▶ **What is needed**: Turn the material below into a Markdown table with the columns Row and Material line, one numbered row per line, skipping blank lines and leaving out the pictures.

▶ **Record extracts**:

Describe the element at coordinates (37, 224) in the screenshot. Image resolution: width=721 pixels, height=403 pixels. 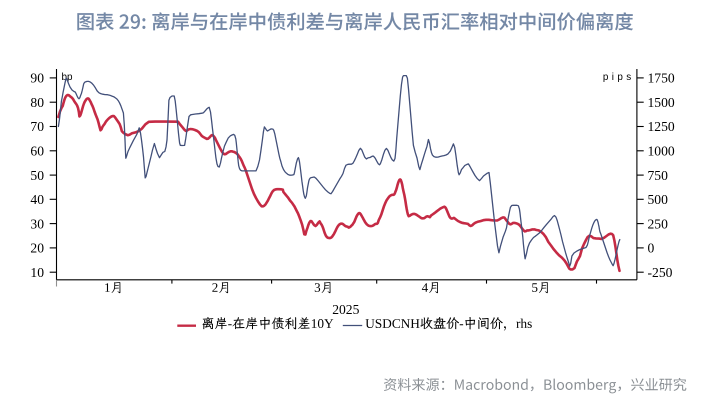
I see `svg-text: 30` at that location.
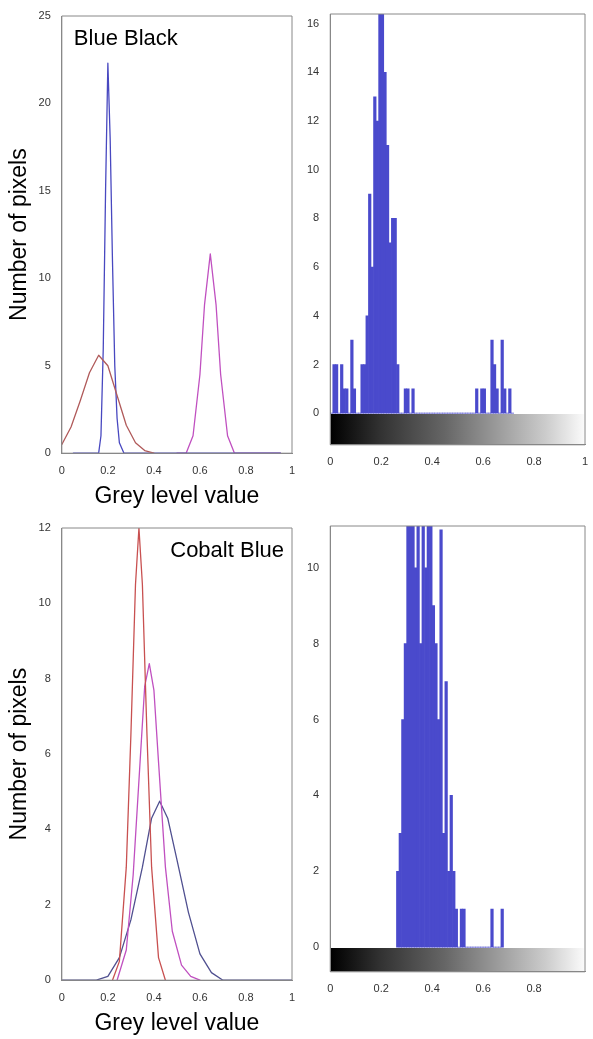  Describe the element at coordinates (48, 364) in the screenshot. I see `y-tick-label: 5` at that location.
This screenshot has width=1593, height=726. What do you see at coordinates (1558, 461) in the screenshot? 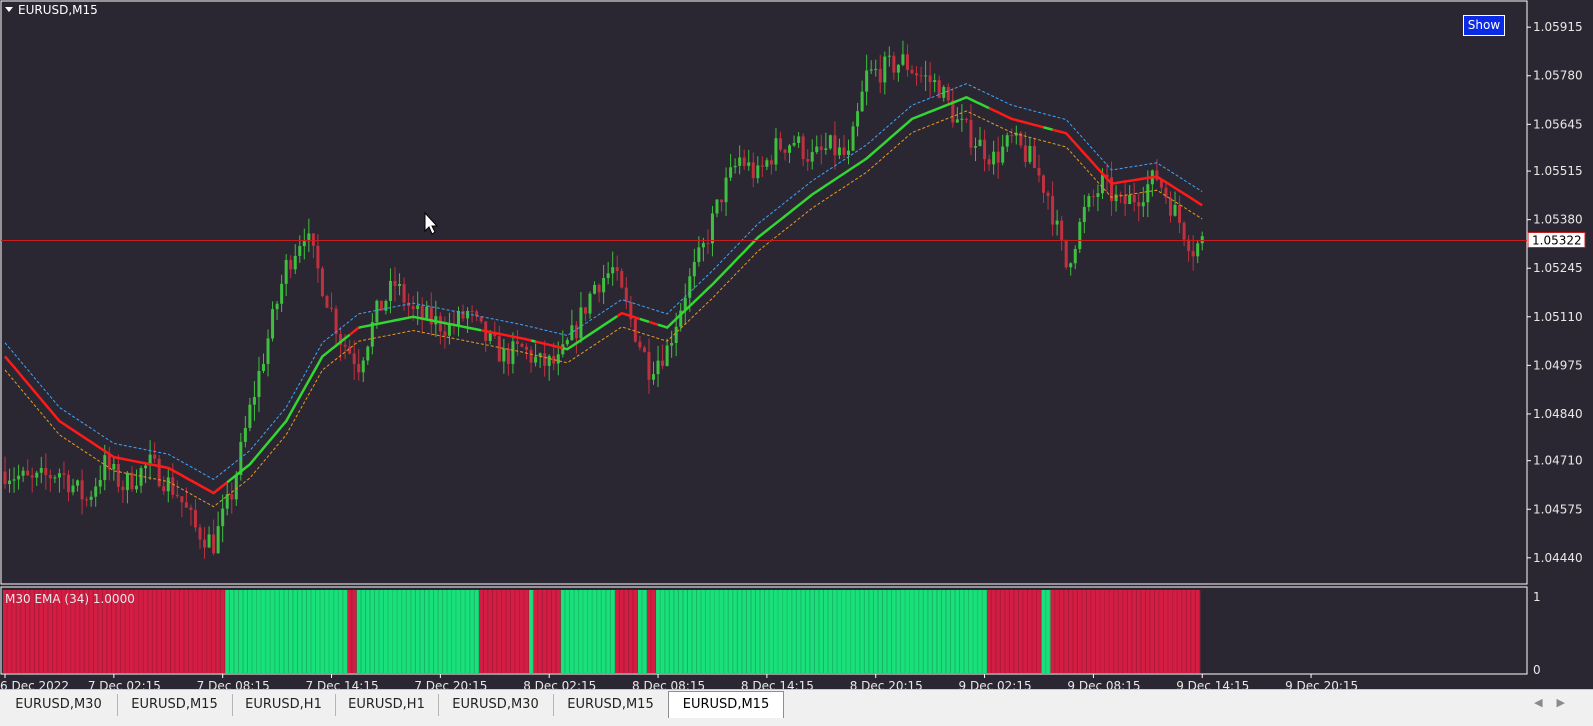
I see `price-tick-label: 1.04710` at bounding box center [1558, 461].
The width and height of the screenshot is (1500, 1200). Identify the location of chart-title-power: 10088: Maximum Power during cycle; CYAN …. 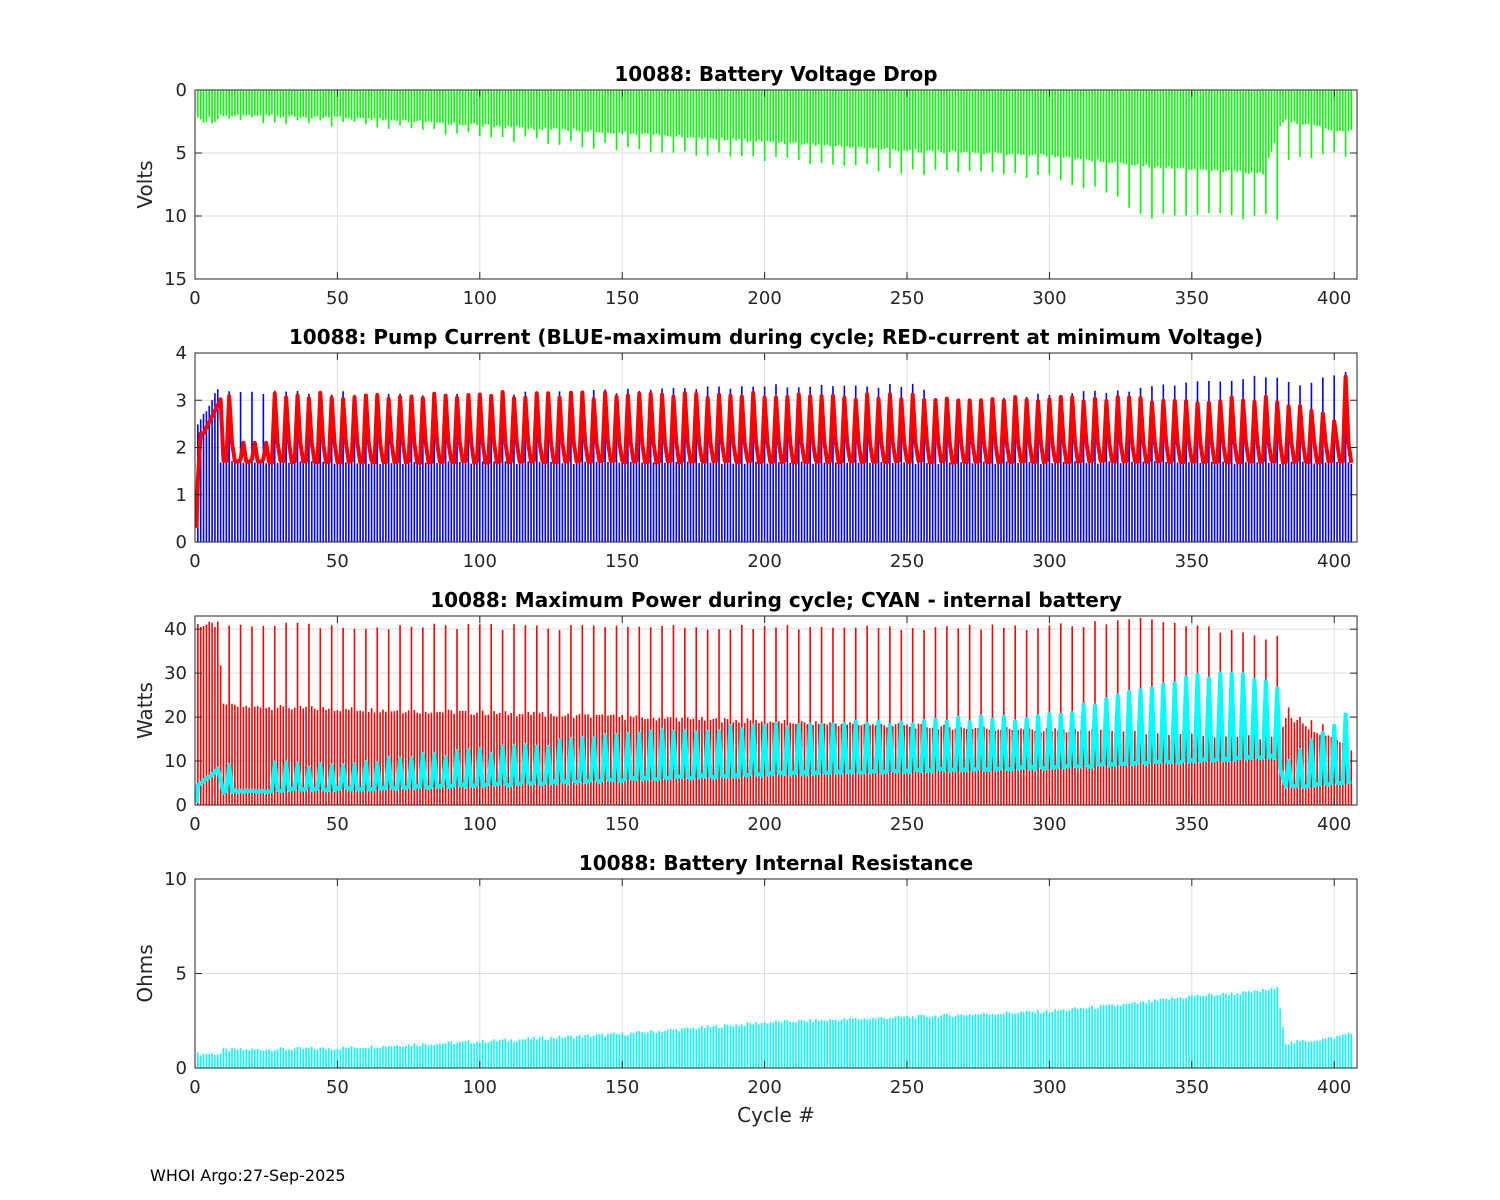
(776, 600).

▶ **Solution below**:
| Row | Material line |
|---|---|
| 1 | Describe the element at coordinates (37, 224) in the screenshot. Image resolution: width=721 pixels, height=403 pixels.  |
| 2 | I see `svg-text: 30` at that location. |
| 3 |   Describe the element at coordinates (48, 364) in the screenshot. I see `y-tick-label: 5` at that location. |
| 4 | This screenshot has width=1593, height=726. What do you see at coordinates (1558, 461) in the screenshot?  |
| 5 | I see `price-tick-label: 1.04710` at bounding box center [1558, 461]. |
| 6 | The width and height of the screenshot is (1500, 1200). Identify the location of chart-title-power: 10088: Maximum Power during cycle; CYAN ….  |
| 7 | (776, 600). |